Quick and Dirty Guide: Getting started with open source AI
An image created by condensing the whole of human creative output into an image generation model
April 8, 2025
Here’s a quick and dirty guide to getting a local coding assistant up and running using the current state-of-the-art workflow for running large language models locally.
I’m doing this on a MacBook with an M3 chip and 24GB of RAM, but any M-series Mac (M1 through M4) will do. If you’re on a PC with a GPU and solid VRAM, the same steps apply — just adjusted for your setup.

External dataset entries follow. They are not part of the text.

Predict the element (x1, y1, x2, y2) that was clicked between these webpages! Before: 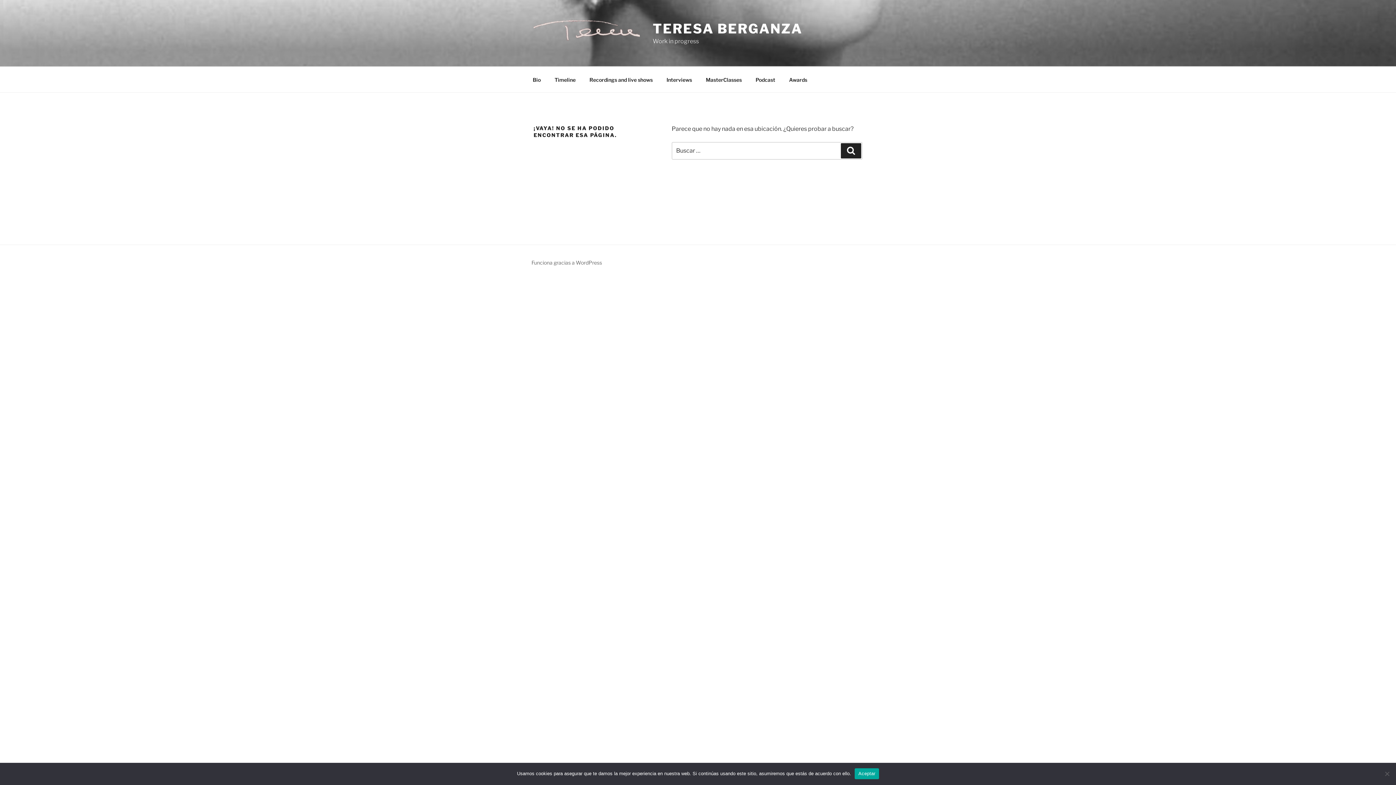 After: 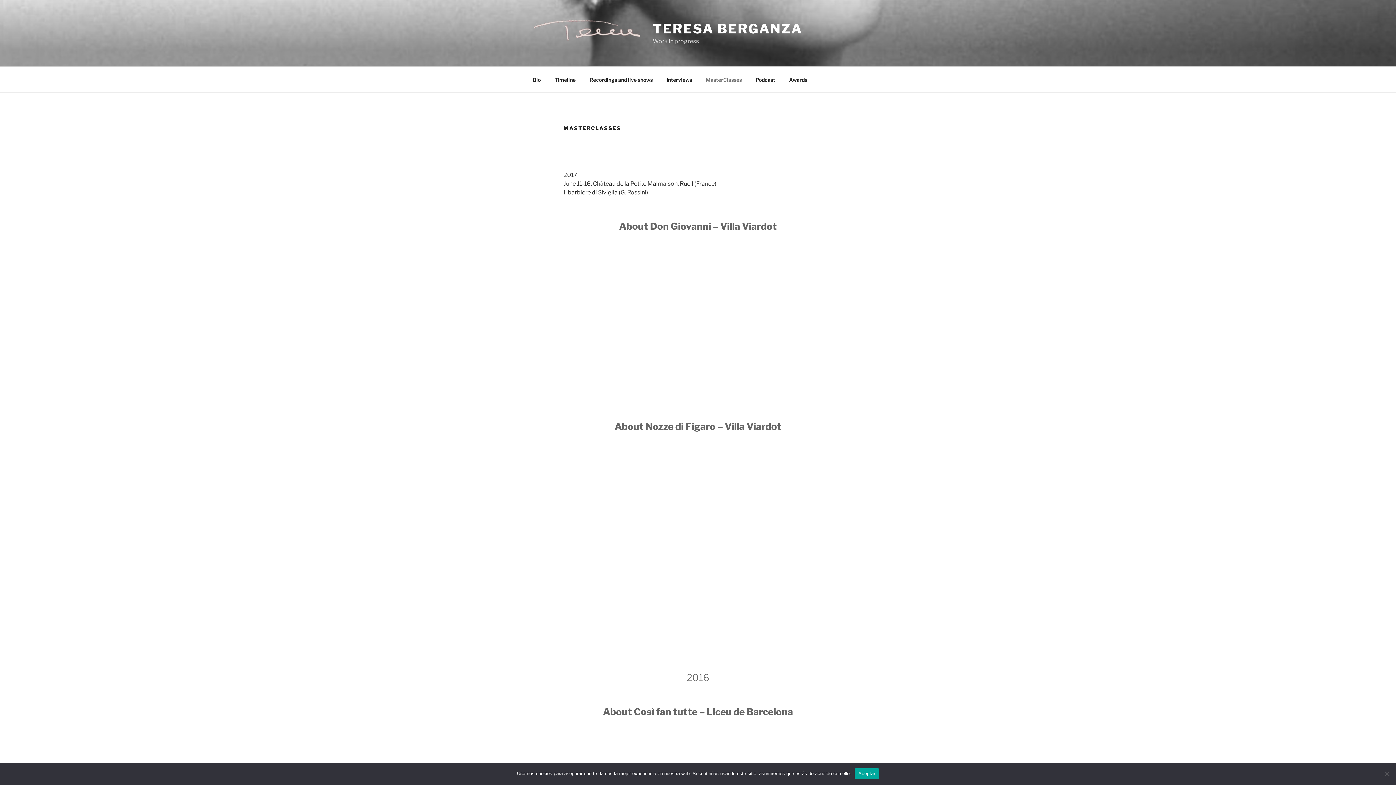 Action: label: MasterClasses bbox: (699, 70, 748, 88)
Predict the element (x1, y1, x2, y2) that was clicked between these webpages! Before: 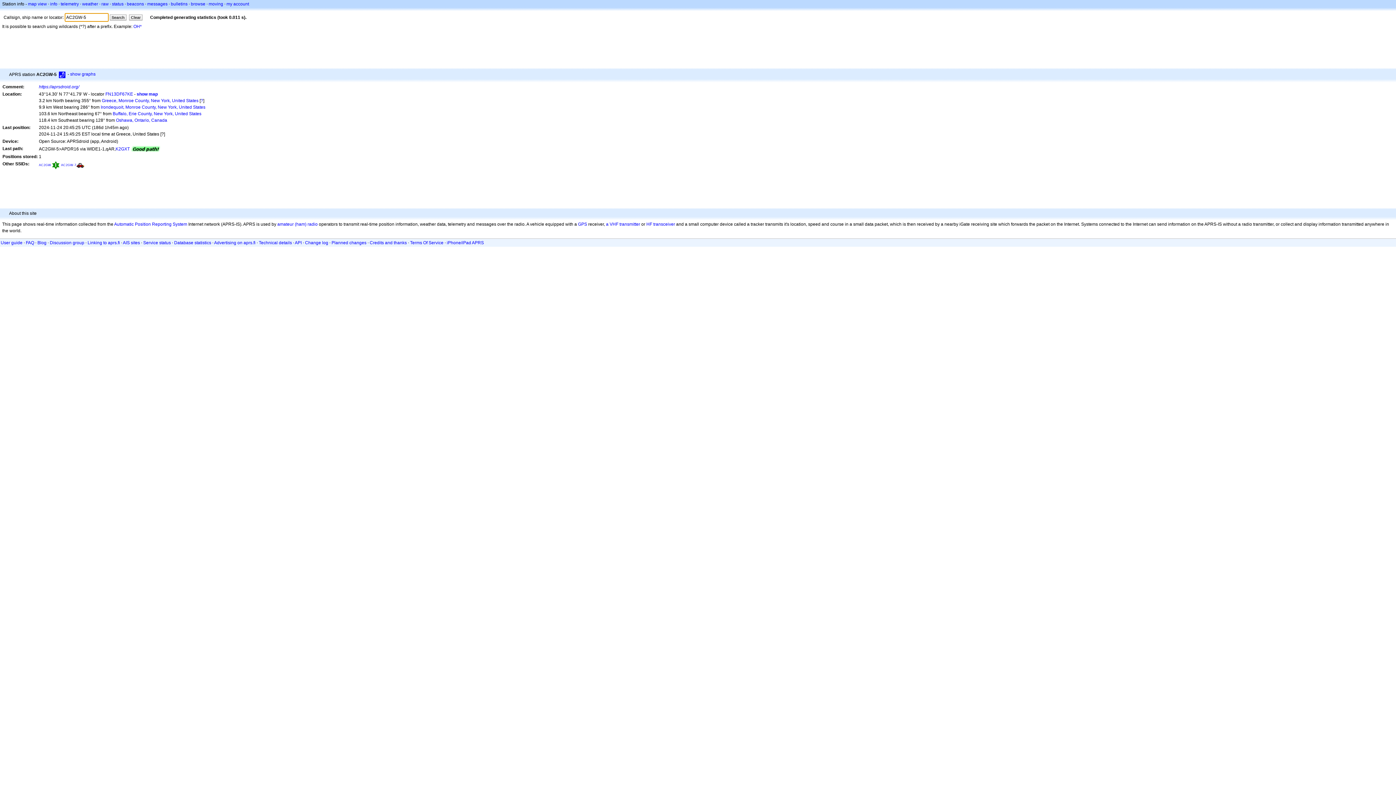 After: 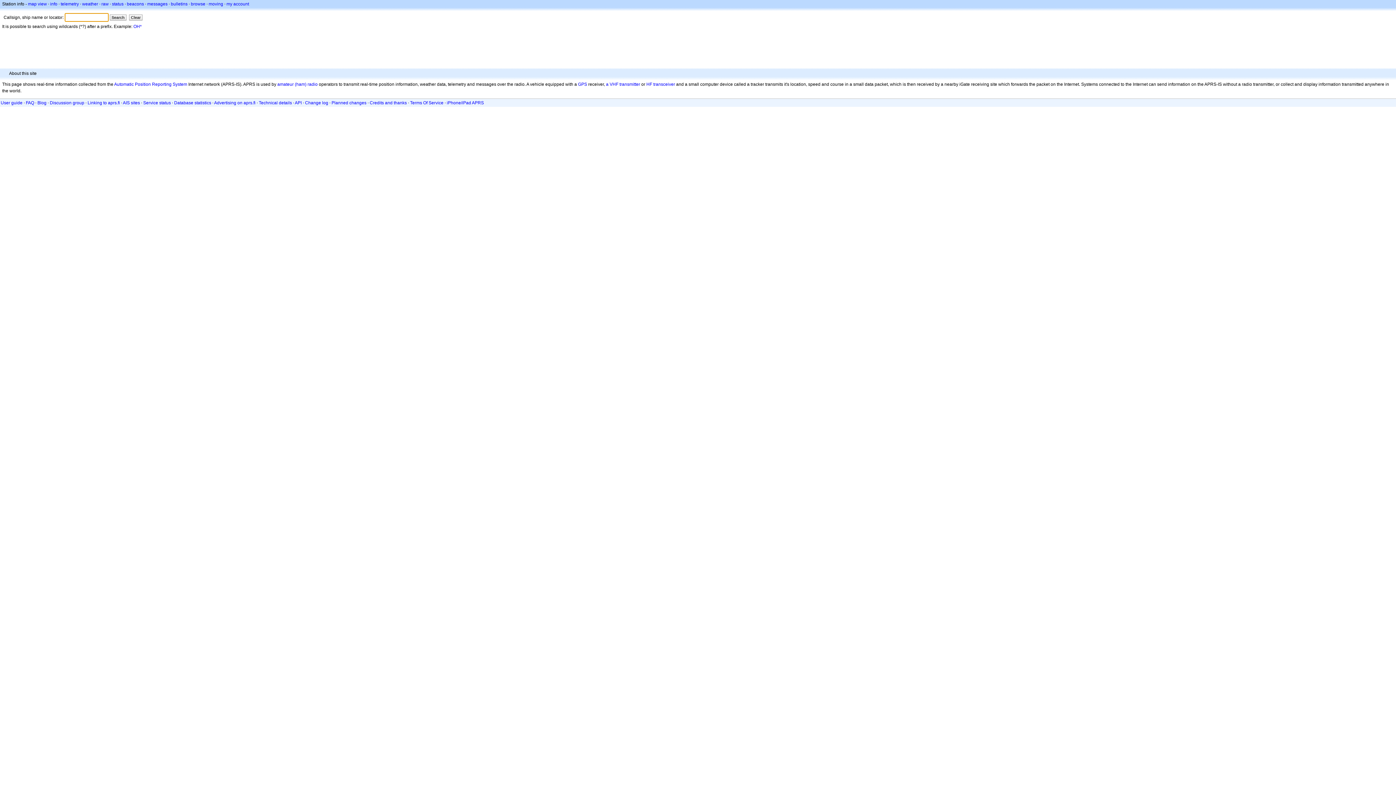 Action: label: Clear bbox: (129, 14, 142, 20)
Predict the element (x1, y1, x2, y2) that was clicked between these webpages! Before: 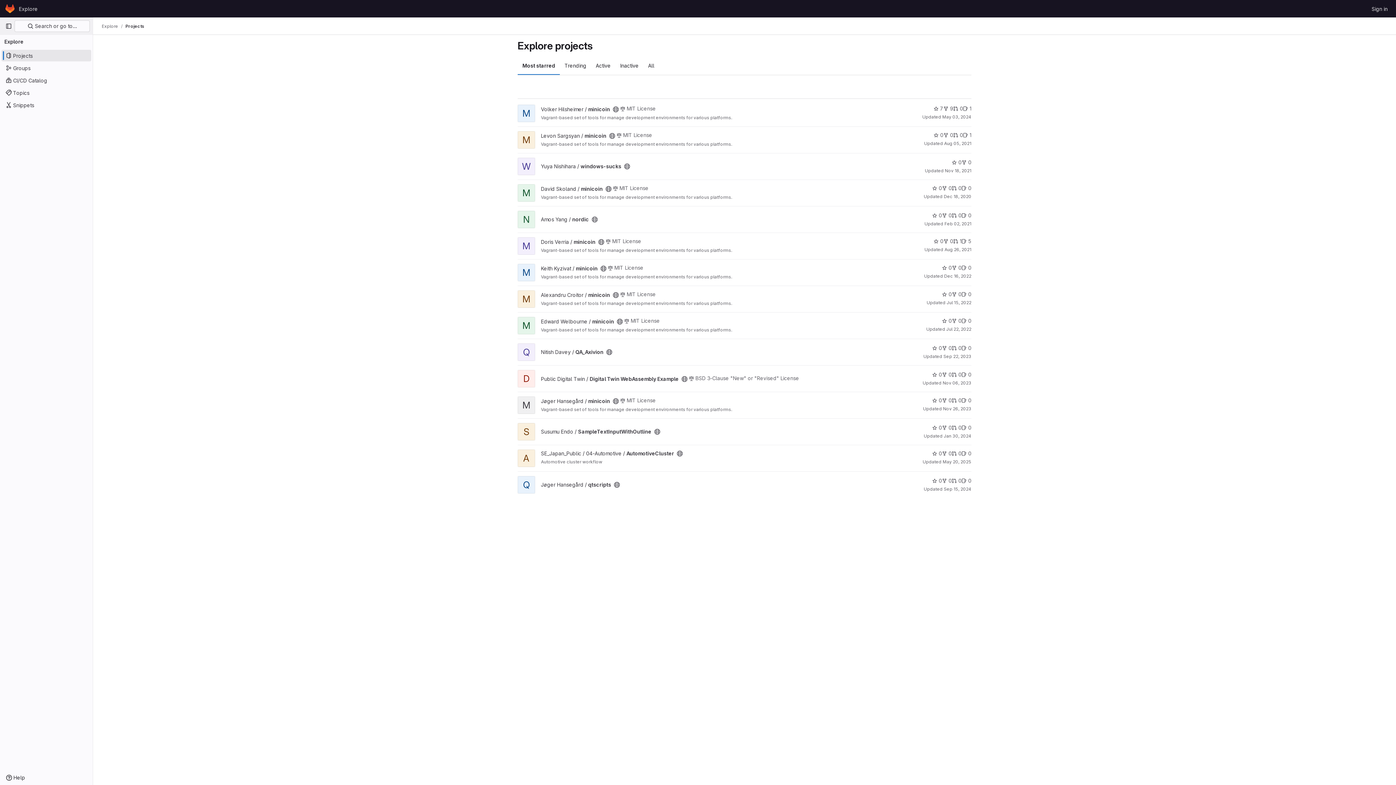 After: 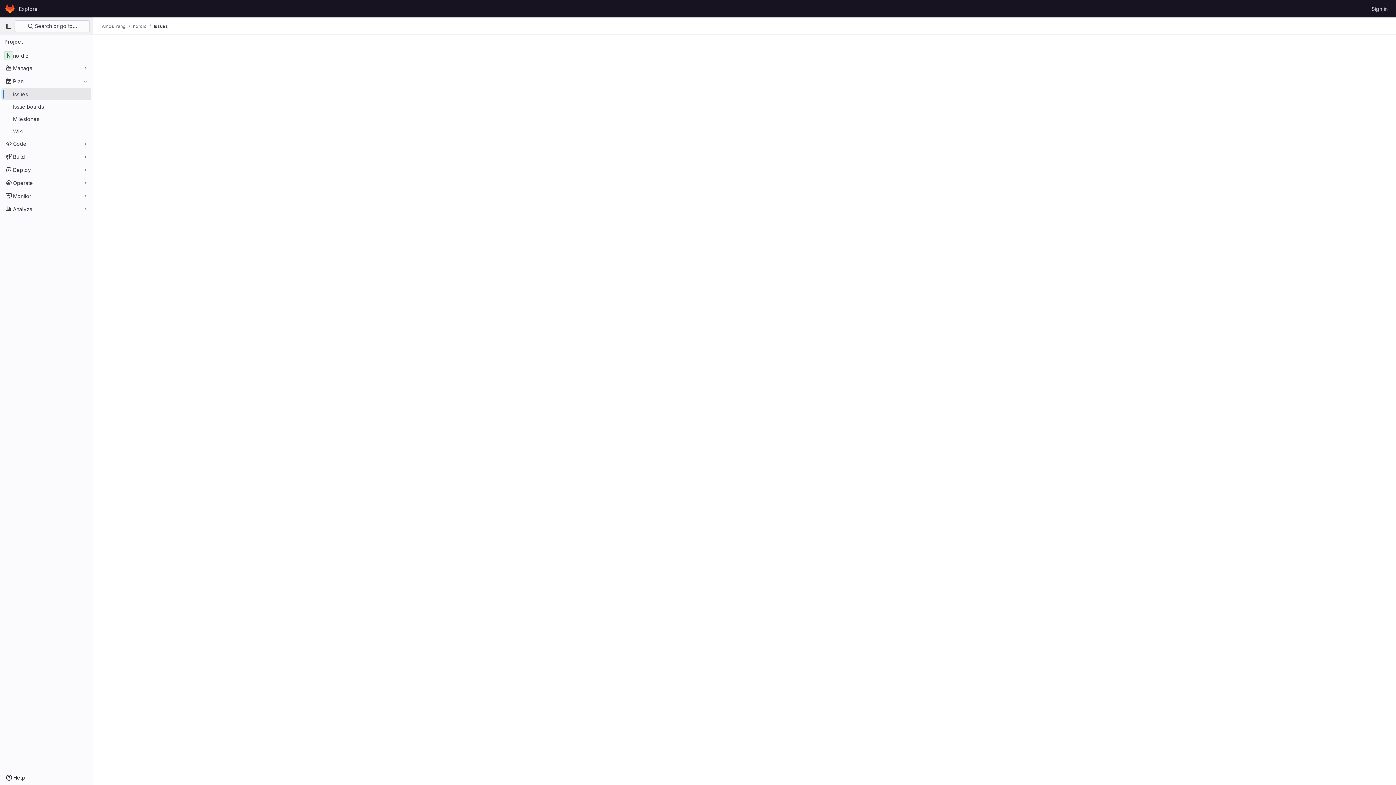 Action: bbox: (961, 211, 971, 219) label: 0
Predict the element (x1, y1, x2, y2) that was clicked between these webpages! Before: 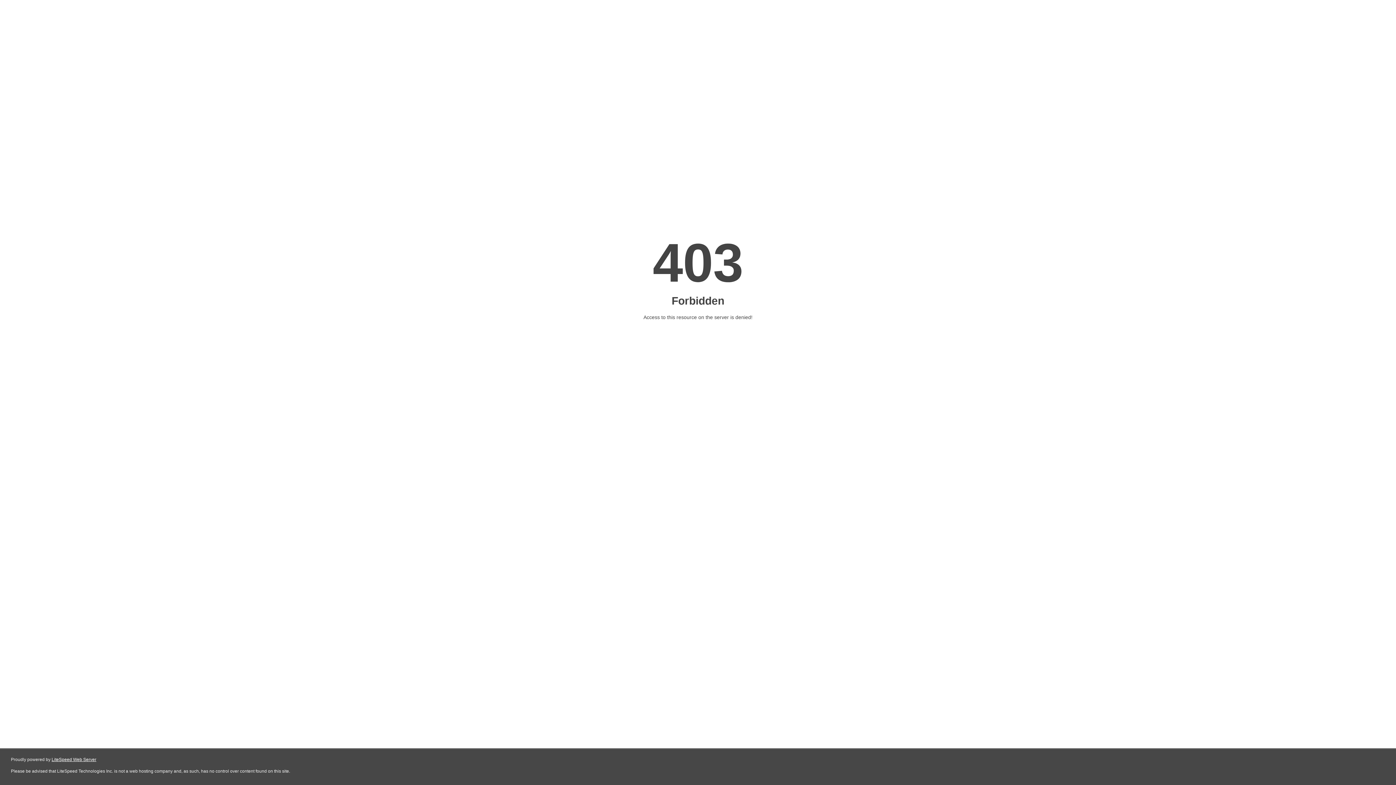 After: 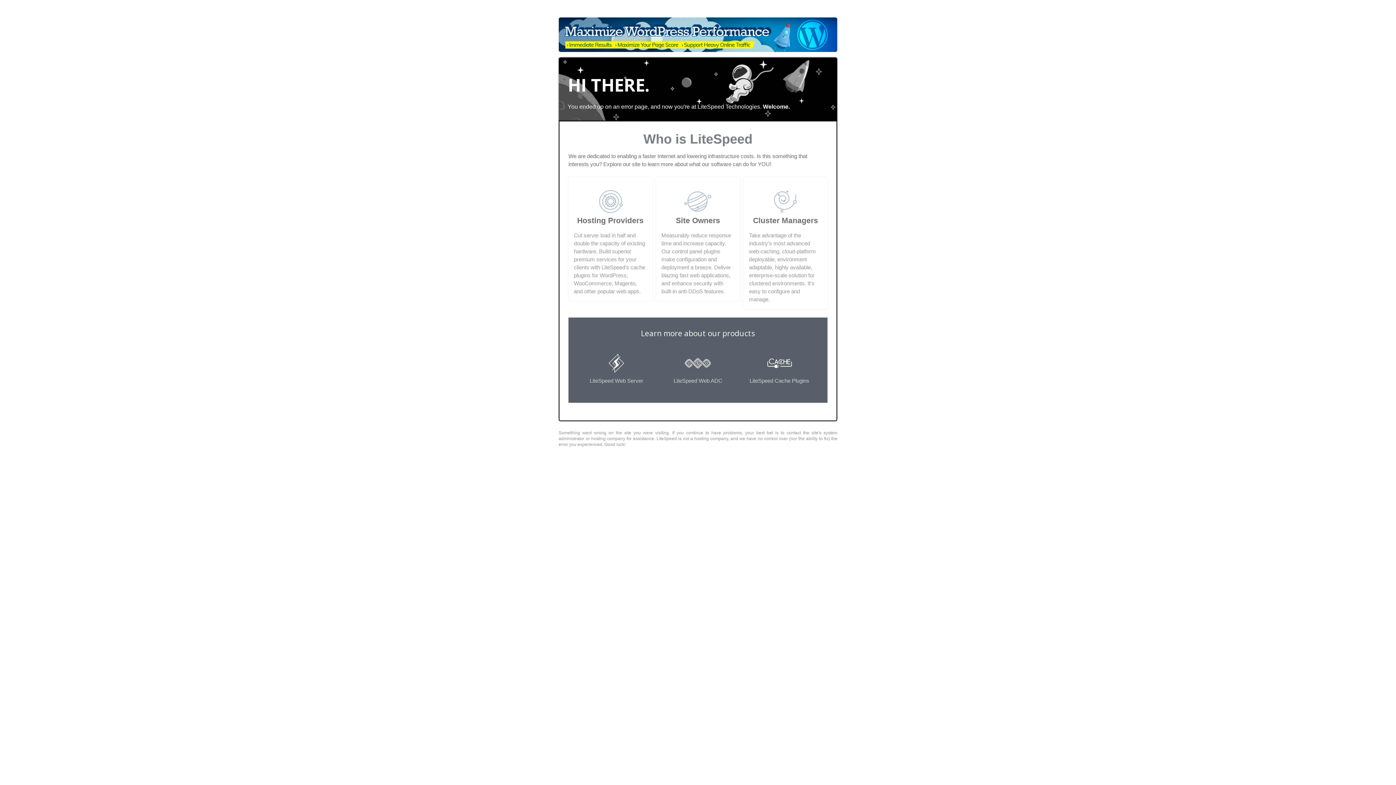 Action: bbox: (51, 757, 96, 762) label: LiteSpeed Web Server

Rule of thumb: Choose a model about 20% smaller in parameter size (in billions) than your available RAM/VRAM. With 24GB RAM, models in the 13B-18B parameter range typically run smoothly without straining your system.
For this example, I’ll be using the recently released DeepCoder-14B-Preview model from AgenticA — a compact, high-performance model built specifically for coding tasks. It’s a great fit for local inference, and it keeps up with the current frontier models while being lightweight enough to run on high-end consumer hardware.
Let’s get into it.
WHY RUN AI MODELS LOCALLY?
Privacy: Processing data on your local machine ensures that
sensitive information remains secure and isn't transmitted to
external servers.
Offline Access: Local models allow you to work without an
internet connection, ensuring uninterrupted productivity.
Performance: Leveraging your device's hardware can lead to
faster processing times, especially with optimized configurations.
PREREQUISITES
Before proceeding, ensure your system meets the following requirements:
Hardware:
- Mac: M-series chip (M1, M2, M3, or M4) with at least 16GB of RAM.
For larger models, 32GB or more is recommended.
- PC: A GPU with substantial VRAM (8GB or more) to handle larger
models effectively.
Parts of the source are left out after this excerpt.